Sobre o Racismo 2018-11-18T22:33:35+00:00

VAMOS FALAR SOBRE O RACISMO

Na luta contra o racismo é importante enfatizar dados que demonstram a sua presença como um traço marcante da sociedade brasileira e dizer que isso reflete tendências mundiais de segregação e extermínio, atualizadas pela dinâmica da crise capitalista.

Nas expressões do racismo que a campanha destaca, existe um fator comum que é alarmante: O Estado brasileiro é racista. Como? Deixando de financiar serviços essenciais à maioria da população, atingindo sistematicamente o direito à vida de negros e negras brasileiros/as.

Por isso, os cartazes são as peças-chaves da campanha.

Sempre trazem um mote criativo (slogan) sobre a expressão do racismo em debate, uma fotografia que simboliza ora a violência do racismo, ora a resistência contra o racismo, e reúne os dados que comprovam que a população negra é alvo de racismo cotidianamente.

Novos cartazes serão lançados de tempos em tempos, conforme planejamento da campanha, que se encerrará em 2020.

Os temas são definidos de acordo com a Comissão Organizadora da Campanha, que recebe também sugestões dos CRESS e da categoria de assistentes sociais.

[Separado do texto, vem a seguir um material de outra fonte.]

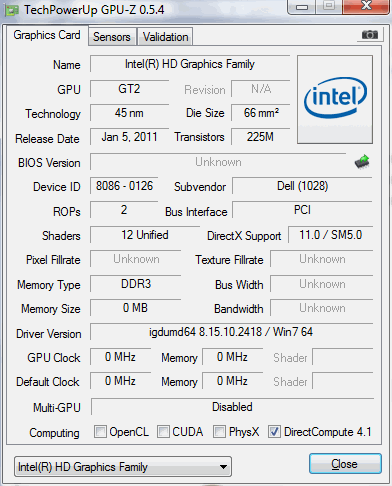Click the camera screenshot icon
The image size is (392, 486).
pos(369,35)
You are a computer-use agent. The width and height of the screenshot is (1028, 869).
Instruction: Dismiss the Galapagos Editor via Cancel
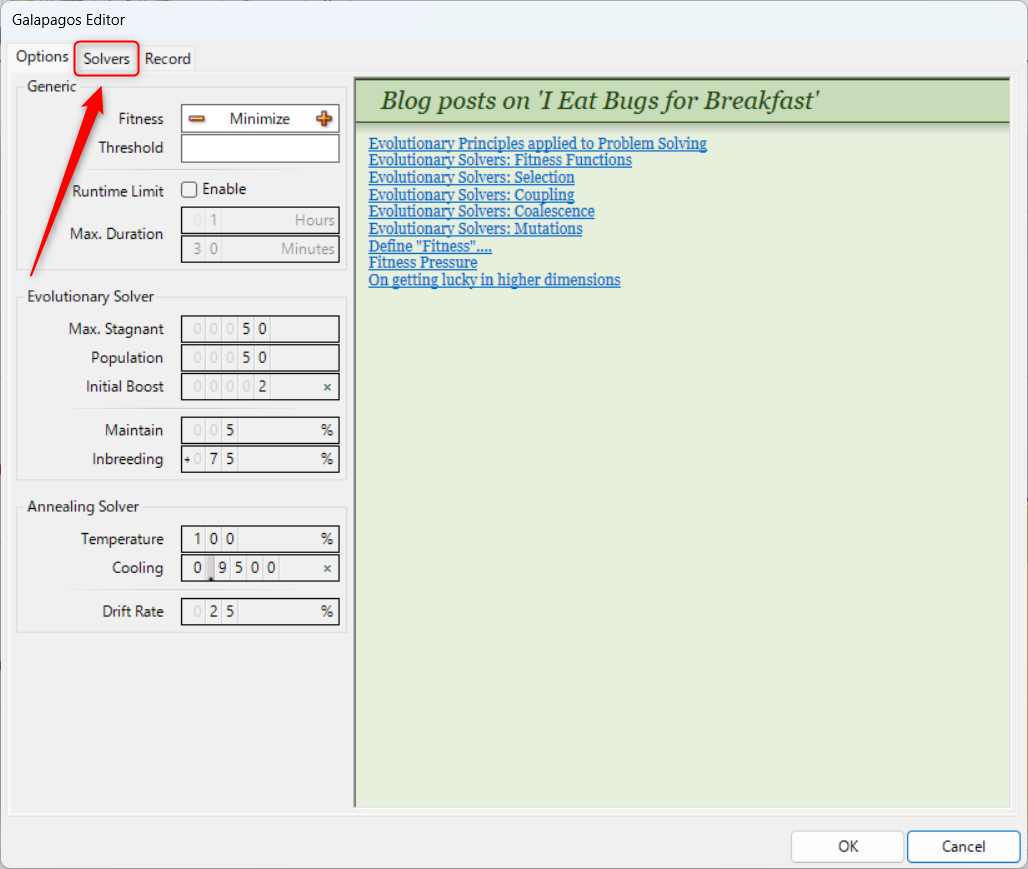coord(963,846)
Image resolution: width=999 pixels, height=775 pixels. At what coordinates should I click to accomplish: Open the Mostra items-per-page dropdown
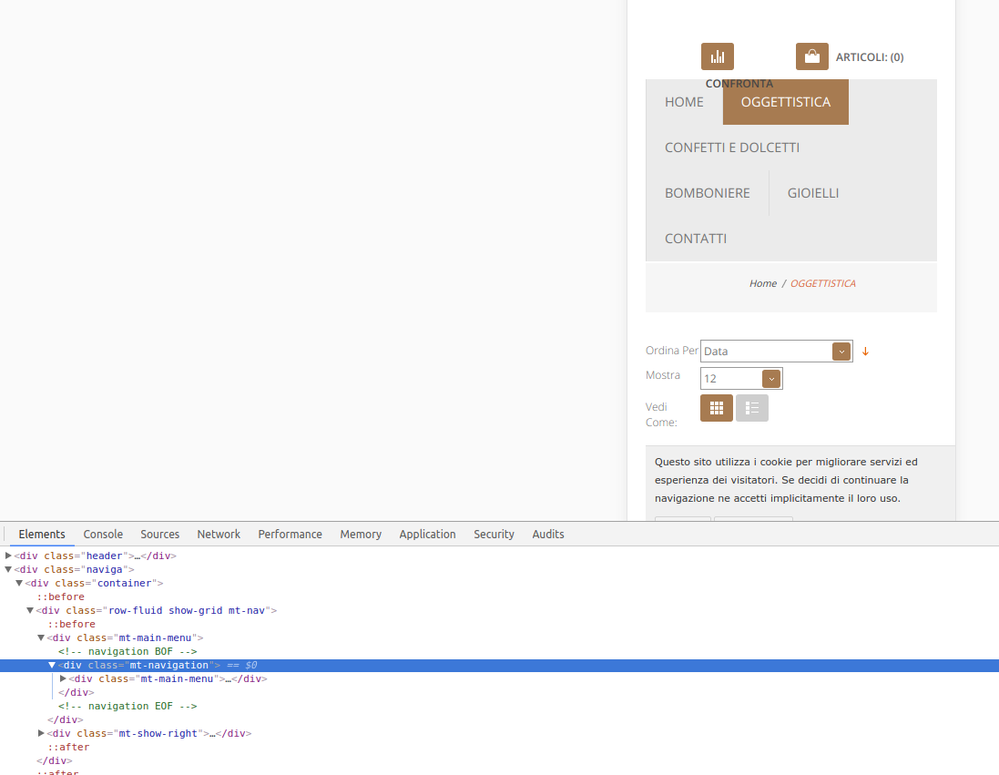(741, 379)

Ao todo, serão lançados ao menos oito cartazes com temáticas diferentes até o final da campanha.

EXPRESSÕES DO RACISMO

O racismo no acesso ao saneamento no Brasil

Segundo o Instituto Brasileiro de Geografia e Estatística (IBGE)/Síntese de Indicadores Sociais de 2015, o percentual de pessoas negras que vivem condições precárias de saneamento, sem acesso simultâneo a água, esgoto e coleta de lixo, é quase o dobro do de pessoas brancas. Na falta de água e na sobra de esgoto transborda racismo.

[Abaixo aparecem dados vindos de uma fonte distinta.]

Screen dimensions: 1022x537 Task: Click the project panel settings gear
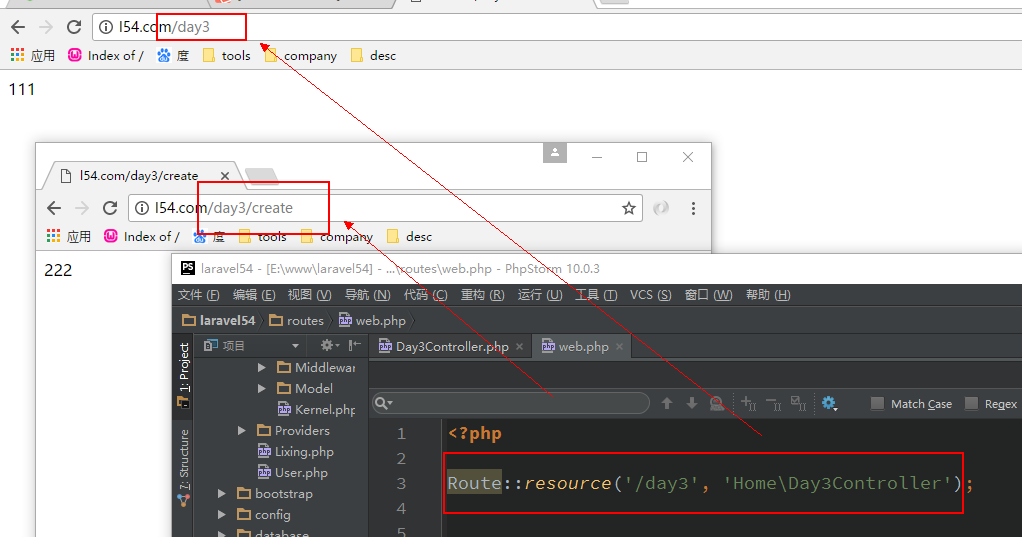click(327, 345)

O racismo contra as religiões afro-brasileiras e de matrizes africanas

Segundo um balanço do Disque 100 do ano de 2017 sobre discriminação religiosa, cerca 40% dos registros de denúncias envolvem racismo contra religiões como Umbanda, Candomblé, entre outras. Minha fé não é motivo para sua violência!

O racismo contra as mulheres negras.

Segundo o Dossiê Feminicídio: Mulheres Negras e Violência no Brasil, da Agência Patrícia Galvão, de 2015, as mulheres negras estão entre 58,86% das vítimas de violência doméstica; 53,6% das vítimas de mortalidade materna; 65,9% das vítimas de violência obstétrica; 68,8% das mulheres mortas por agressão; e 56,8% das vítimas de estupros. A violência e a dor miram gênero e cor!